(Metz) Moselle, France.
The first known settlement was a Late Bronze Age oppidum that was probably destroyed by fire in the 6th c. B.C.; the site was on
an isolated hill where the Moselle and the Seille meet,
called the Haut de Ste. Croix. The oppidum of the Iron
Age spread farther S and W; it was burnt down during
Ceasar's campaign. Both a place of refuge and an economic and religious center, Divodurum was the chief
town of the city of the Mediomatrici.
The Roman city that replaced it was destroyed by fire
under Tiberius. The site acquired fresh importance when
roads were built from Lyon to Trèves and from Reims
to Strasbourg. Their junction at the foot of the Haut de
Ste. Croix determined the site of the new town: the first
road became the cardo, the second the decumanus, and
a grid system of streets developed. This city was built of
wood and was apparently destroyed again ca. A.D. 70
(troubles at the time of Nero's death). Rebuilt in stone
under the Flavian emperors, it was again destroyed about
the end of the 1st c. During the Pax Romana the city
grew markedly along the N-S road, where remains of
wealthy villas have recently been excavated.
The section built under Trajan had rather splendid
baths on the hillsides, and other public buildings. This
prosperity continued until the mid 3d c., when the city
suffered again, possibly as a result of the invasion of the
Alemanni in 257. Metz built a rampart and became a
castrum, a long, irregular polygon stretching down the
Haut de Ste. Croix to the Hôtel du Gouverneur, crossing
from there to the Tour Camoufle, then touching the hill
again in the St. Martin quarter and the Place des Paraiges. A good part of the city (the E and SE quarters
and Sablon) lay outside the fortification. Again destroyed
in the middle of the 4th c., the city was rebuilt on a
very different plan; it is this topography that has come
down to us through the mediaeval city.
The plan of Metz in the Gallo-Roman era was based
on the cardo, corresponding to the Avenue Serpenoise
and its continuations, and on the decumanus, now the
Foumirue. Besides being at the junction of these two
roads Metz was also favored by its location on the
Moselle, which linked the capital of the Mediomatrici
with Trèves, Coblenz, Cologne, and the Lower Rhine, and
by other roads, one of which went from Metz to Worms
and the Rhine. The site of the forum is still undetermined (possibly the modern Place St. Jacques). The religious center remained on the Haut de Ste. Croix, and
the rest of the city spread out on terraces leading W and
SW toward the Moselle. The discovery of the suburb of
Sablon and its cemeteries confirmed the growth of the
city along the roads to the S. The high point was in the
2d c.; at the end of the 3d c. the threat of invasion forced
the city to withdraw inside its ramparts (3500 m long).

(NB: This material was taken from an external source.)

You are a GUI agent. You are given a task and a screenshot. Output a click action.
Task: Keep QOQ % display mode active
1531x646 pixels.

Chief public monuments: 1) the aqueduct bringing
water from Gorze was ca. 22 km long, had a gradient of
22.19 m, and was apparently built in the 1st c. The first
section runs underground from Gorze to Ars-sur-Moselle;
the second, the aqueduct proper, crosses the Moselle between Ars and Jouy (ca. 1100 m long, gradient 4.04 m
at this point); the third section, from Jouy to Metz, is
half underground. Where it crossed the Moselle the aqueduct had a basin at each end linking the parts above and
below ground; the basin functioned as both a purifier and
a regulator. An inscription refers to the receiving and distributing basin, or nympheum, which was assumed to be
at Sablon, but discoveries in 1960-61 near the church
of St. Pierre-aux-Nonnains contradict this. In 1932 part
of the baths was found, and later excavations confirmed
that they occupied a large part of the Haut de Ste. Croix.

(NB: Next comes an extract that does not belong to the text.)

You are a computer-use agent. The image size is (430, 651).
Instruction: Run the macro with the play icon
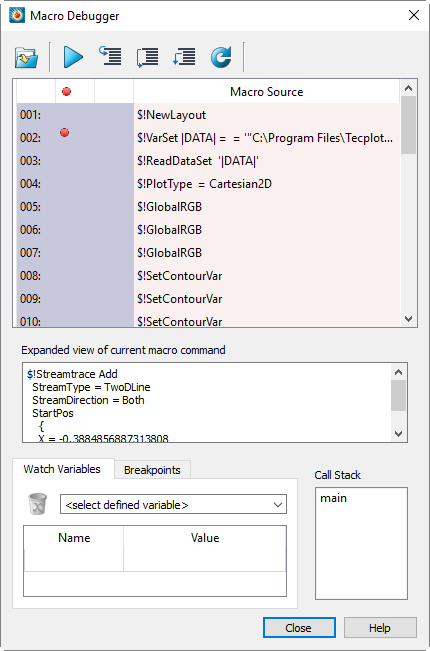[73, 57]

2) The basilica was discovered in 1941 during excavation of the church of St. Pierre-aux-Nonnains. Foundations were unearthed, at a depth of 4 m, of a civic building (26 x 31 m) with a rounded apse; erected about 310,
it in turn had replaced other older buildings, including
a potter's workshop containing a kiln, a storage dump
of Belgian ware, and the stamp CASICOS. More foundations, presumably those of a baptistery, were found in
3) The amphitheater at Sablon was completely destroyed, when the goods station was erected at the beginning of this century. Hurried excavations showed it
to be one of the largest of its kind ever built: perimeter
427 m, N-S axis 150 m, small axis 124 m, area 1.43 ha,
estimated number of spectators 25,000, and 76 entrances.

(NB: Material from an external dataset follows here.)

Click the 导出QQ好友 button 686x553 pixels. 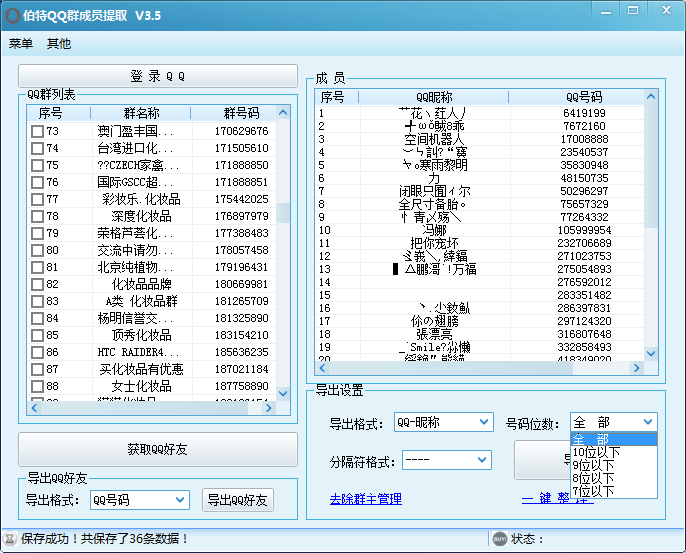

Only a few substructures now exist in the cellars of the
quarter. Also noteworthy is a building (21 x 14 m) in
the courtyard of the old bishop's palace (now a covered
market); it was presumably a workshop or supply depot, of which only some foundations remain.
The Metz museum has archaeological collections.
M. Toussaint, Metz à l'époque gallo-romaine
(1948); J. J. Hatt, “Fouilles stratigraphiques à Metz,” Annuaire de la Société d'Histoire et d'Archcéologie de Lorraine
68 (1958) 35ff; “Fouilles de Metz,” 59 (1959) 5ff.